Sickle Cell Disease Treatment Options
Many factors influence treatment for your child’s sickle cell disease, including your child’s age and overall health, as well as the severity of the disease. Our care team uses a variety of treatments to support your child’s health. These include the following:
Blood transfusions for sickle cell disease
If your child is in sickle cell crisis, he or she may need a blood transfusion to remove sickle cells and replace them with healthy red blood cells. Repeated transfusions can help prevent severe complications, including stroke. The procedure is completed while your child is awake, via an IV line or through your child’s port, taking one to four hours.
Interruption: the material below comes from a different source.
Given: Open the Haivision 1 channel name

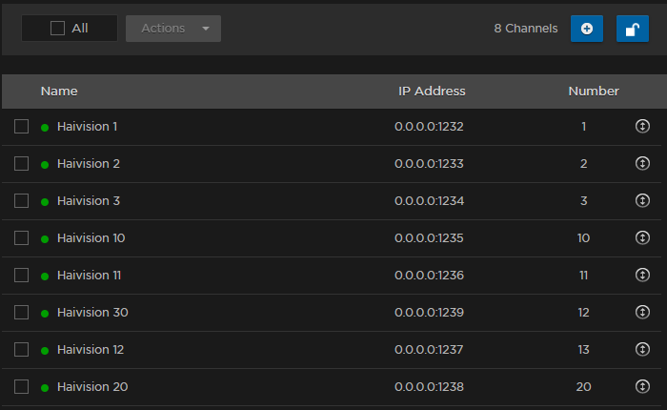Looking at the screenshot, I should (x=87, y=126).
Gene therapy for sickle cell disease
We are now offering a clinical trial testing gene therapy, specifically a technique known as CRISPR, for patients with severe sickle cell disease who are 12-40 years old. This gene editing technique takes some cells that create blood (stem cells) from the patient’s body, removes the mutated DNA that causes sickle cell from the patient’s genes, then puts the correct DNA sequence into the patient’s genes and infuses the cells back in the patient with hopes that they will flourish, replacing damaged cells with healthy ones. We are one of three centers in the United States to offer this trial, and the only center in the Western United States.
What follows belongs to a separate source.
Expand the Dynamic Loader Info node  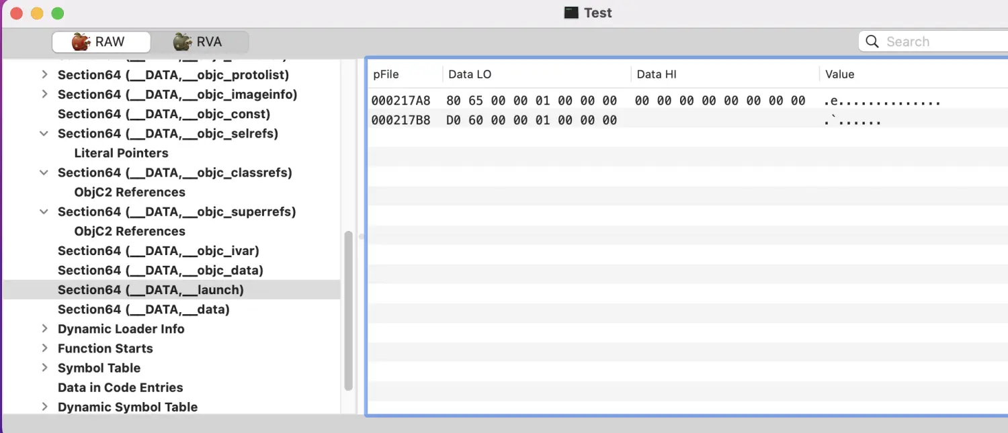(x=44, y=329)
We are participating in other clinical trials for sickle cell disease, and families travel to us from across the nation to take advantage of these opportunities. While most studies are currently for adults only, you can look for clinical trials that may involve children at clinicaltrials.stanford.edu.
Medicines for sickle cell disease
Medicines, such as hydroxyurea, are given to reduce the number of sickle cells in your child’s blood. Other medicines can improve anemia and reduce pain. Antibiotics may be given to prevent life-threatening infections.
Stroke assessments
If your child is at risk for stroke, we perform tests to view the blood flow in the brain and guide treatment accordingly.
Stem cell (bone marrow) transplants for sickle cell disease
Stem cell transplants are performed to treat, and cure, sickle cell disease. When healthy red blood stem cells are placed into your child’s bone marrow, your child’s body may then begin to grow its own healthy red blood cells.
At Stanford Medicine Children’s Health, we are known for providing innovative, leading-edge stem cell transplants, especially for blood diseases and disorders. These include haploidentical stem cell transplants, which allow for a partially matched donor such as a parent. To make graft-versus-host disease (GvHD) less likely, our world-renowned stem cell transplant doctors may perform an alpha/beta T-cell depleted haploidentical stem cell transplantation—selectively eliminating the immune system’s cells (alpha/beta T cells) from the donor stem cells and lowering the risk for GvHD.